**Given text**:
Riemann Sums and Numerical Integration

Outline of Chapter

This section gives the proper definition for the integral, using Riemann sums. It is shown that this integral represents the area under a curve. We also introduce three approximation techniques for solving the integral, the midpoint rule, the trapezoid rule, and Simpson's rule.

Salton Sea

California State Parks has a webpage describing the Salton Sea as "One of the world’s largest inland seas, Salton Sea was created by accident when a dike broke during the construction of the All-American Canal in 1905. This 360 square-mile basin is a popular site for boaters, water-skiers and anglers. Catches include ocean corvina, gulf croaker, tilapia and sargo. 35 miles long with 110 miles of shoreline, the sea is one of southern California’s most popular boating areas. Swimmers, birdwatchers and other visitors can enjoy the site’s many recreation opportunities. Because of the sea’s low altitude (228 feet below sea level), atmospheric pressure improves speed and ski boat engine performance"

In order to determine the area of the Salton Sea, we will use the following images, which are gridded and scaled. The area is determined by counting the number of squares that include the image of the Salton Sea. for purposes of counting, we will apply the following % rule:

If a box is 50% full, then we will count it. If the box is less than 50% full, we will not count it.

By using this rule, we can grasp that as the boxes get smaller and smaller we can get a more accurate estimate of the area of the Salton Sea.

This was one of the common techniques for estimating the areas in the past. Another technique was to cut out the image and weigh it against a standard measured area. Now computers have advanced software that can measure the area quite accurately by a simple scanning or tracing process, but underlying all these schemes is the process of integration.

 In the first image, we count 8 boxes that apply to this rule. Each box is equivalent to a 36 square mile area. So based on this graph, we calcuate an approximation of 288 square miles. The actual area of the basin is 360 square miles. This gives us a 20% error. With Riemann sums, we can get a more accurate number when we decrease the size of our squares.

 In the next graph, we count 33 boxes that apply to our 50% rule. Each box is equivalent to a 9 square mile area. So based on this graph, we calculate an approximation of 297 square miles. The actual area of the basin is 360 square miles. This gives us a 17.5% error. Since we can get a more accurate number when we decrease the size of our squares, we do it again.

**Given exercise 1**: Set down, line for line, the part of the records that opens with the line containing "Select the number 5 callout" and closes with the line containing "[x=167, y=395]".
The text and the records come from two unrelated sources.

**Data for processing**:
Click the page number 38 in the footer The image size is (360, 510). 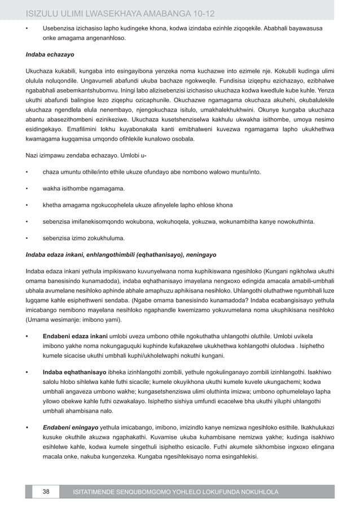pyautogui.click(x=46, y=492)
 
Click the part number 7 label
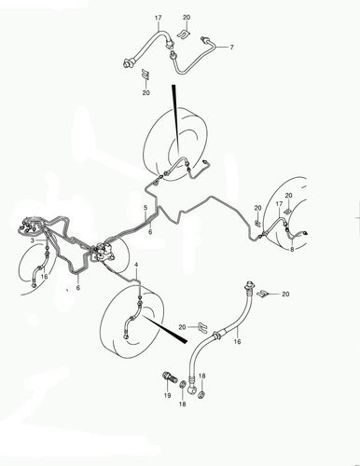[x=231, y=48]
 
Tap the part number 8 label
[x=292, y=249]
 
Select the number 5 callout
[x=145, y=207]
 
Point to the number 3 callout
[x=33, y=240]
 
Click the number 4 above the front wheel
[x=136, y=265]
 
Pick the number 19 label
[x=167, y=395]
--
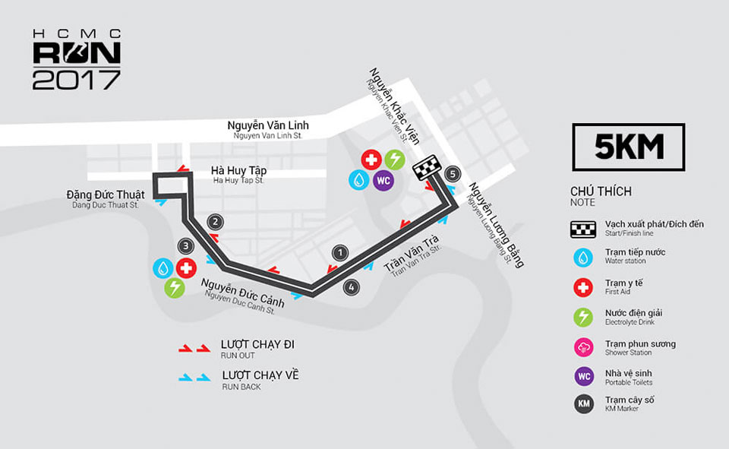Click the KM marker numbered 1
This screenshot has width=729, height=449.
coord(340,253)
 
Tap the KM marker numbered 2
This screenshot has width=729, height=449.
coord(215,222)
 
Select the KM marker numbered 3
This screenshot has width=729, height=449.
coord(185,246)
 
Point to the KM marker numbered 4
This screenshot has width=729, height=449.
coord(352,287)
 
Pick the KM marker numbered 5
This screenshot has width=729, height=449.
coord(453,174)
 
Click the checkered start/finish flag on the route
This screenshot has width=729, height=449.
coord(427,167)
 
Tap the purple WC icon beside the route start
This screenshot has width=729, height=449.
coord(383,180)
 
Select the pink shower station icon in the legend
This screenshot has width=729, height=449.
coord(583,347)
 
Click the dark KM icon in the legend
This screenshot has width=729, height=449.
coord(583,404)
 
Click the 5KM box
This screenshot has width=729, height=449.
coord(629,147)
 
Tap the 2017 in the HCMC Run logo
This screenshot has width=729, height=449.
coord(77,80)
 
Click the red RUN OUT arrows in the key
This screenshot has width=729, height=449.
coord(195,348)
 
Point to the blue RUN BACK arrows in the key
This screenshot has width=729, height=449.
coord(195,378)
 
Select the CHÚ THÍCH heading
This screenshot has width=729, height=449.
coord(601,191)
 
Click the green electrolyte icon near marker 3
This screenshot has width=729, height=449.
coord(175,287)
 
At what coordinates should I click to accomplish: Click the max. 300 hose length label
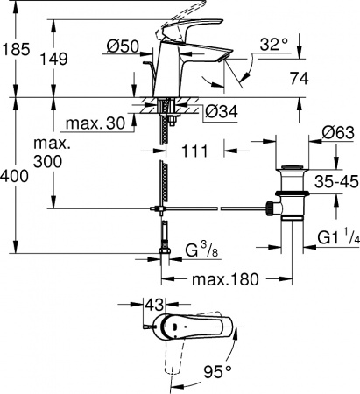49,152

**Given exercise 2**: According to the text on Riemann sums, at what altitude does the Salton Sea lie?

**Answer 1**:
Select the number 5 callout
[x=145, y=207]
 
Point to the number 3 callout
[x=33, y=240]
 
Click the number 4 above the front wheel
[x=136, y=265]
 
Pick the number 19 label
[x=167, y=395]

**Answer 2**: 228 feet below sea level.